Empoli: infermiera morta per un’infezione da meningococco di tipo C

Una infezione da meningococco di tipo C ha causato il decesso di una donna di 34 anni all’ospedale ‘San Giuseppe’ di Empoli, morta la notte scorsa. Si tratta di un’infermiera che lavorava nel reparto di Endoscopia, “ma il decesso – precisa la Asl 11 in una nota – non è correlato con l’attività lavorativa, come hanno escluso fin da subito gli accertamenti effettuati, né è correlato con gli altri casi”. Quello dell’infermiera è il terzo caso “in meno di tre mesi.

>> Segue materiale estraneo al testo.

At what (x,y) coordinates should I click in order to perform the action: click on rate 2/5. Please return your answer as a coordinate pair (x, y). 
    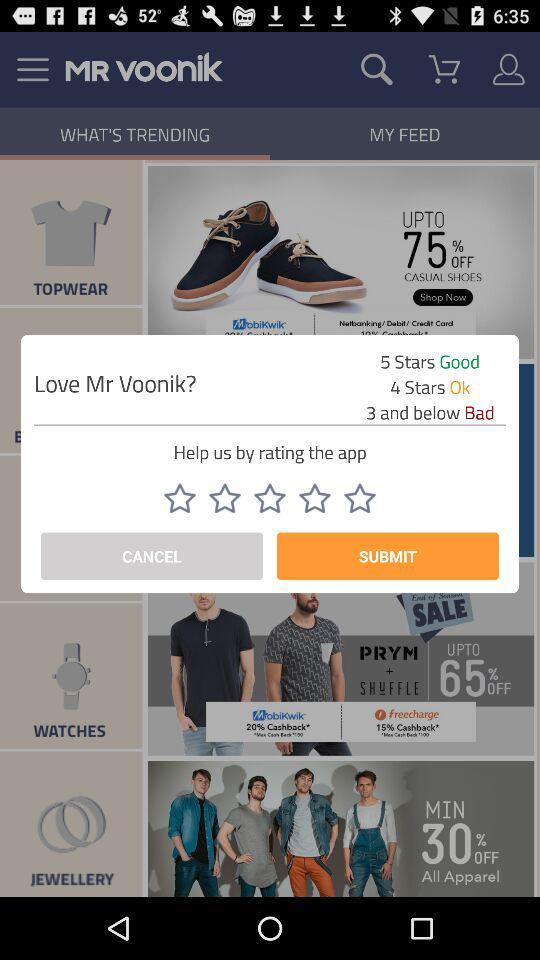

Appena si è avuta la consapevolezza di essere di fronte ad un quadro di sepsi meningococcica (cioè alla forma più temibile perché gravata da alta mortalità dell’infezione) è stata riunita fin dalla prima serata di ieri l’unità di crisi, l’organismo con cui l’azienda sanitaria affronta le situazioni eccezionali”, precisa la Asl. L’unità di crisi ha attivato competenze di alta specializzazione, come l’Ecmo team dell’Azienda Universitario-ospedaliera di Careggi, “che è direttamente intervenuto per tentare, con il concorso della tecnologia per una circolazione extracorporea. Campioni biologici sono stati inviati al laboratorio specializzato del Meyer per la tipizzazione del germe. Contemporaneamente è scattata la ricerca attiva e la conseguente chemioprofilassi dei contatti stretti della donna”. La direzione aziendale dell’Asl 11 ha promosso un incontro in Regione in modo da svolgere, con il concorso di esperti, una ricognizione sugli interventi messi in atto e sulle strategie da intraprendere. Tra queste, una sensibilizzazione dei medici del territorio nei confronti della sintomatologia specifica indotta dalla Meningite con particolare attenzione ai propri pazienti che avessero avuto un contatto con i casi. Sta per partire un progetto di vaccinazione allargata e dell’eventuale estensione dell’offerta ad altre coorti in tutto il territorio regionale al fine di raggiungere in tempi più rapidi la copertura vaccinale della coorte dei soggetti giovani, che sono sicuramente il gruppo più a rischio per tale patologia. “Sul nostro territorio in questo ultimo periodo si sono verificati quattro casi di sepsi da Meningococco C, di cui tre mortali. L’ultimo si e verificato domenica 29 marzo. I tre casi mortali hanno avuto un decorso drammaticamente fulminante: insorgenza con febbre, cefalea, disturbi gastrointestinali (non eclatanti) e dolori muscolari. La comparsa di petecchie (vasi capillari che si rompono) tipica della malattia, si è verificata solo tardivamente, dopo il ricovero al Pronto Soccorso”.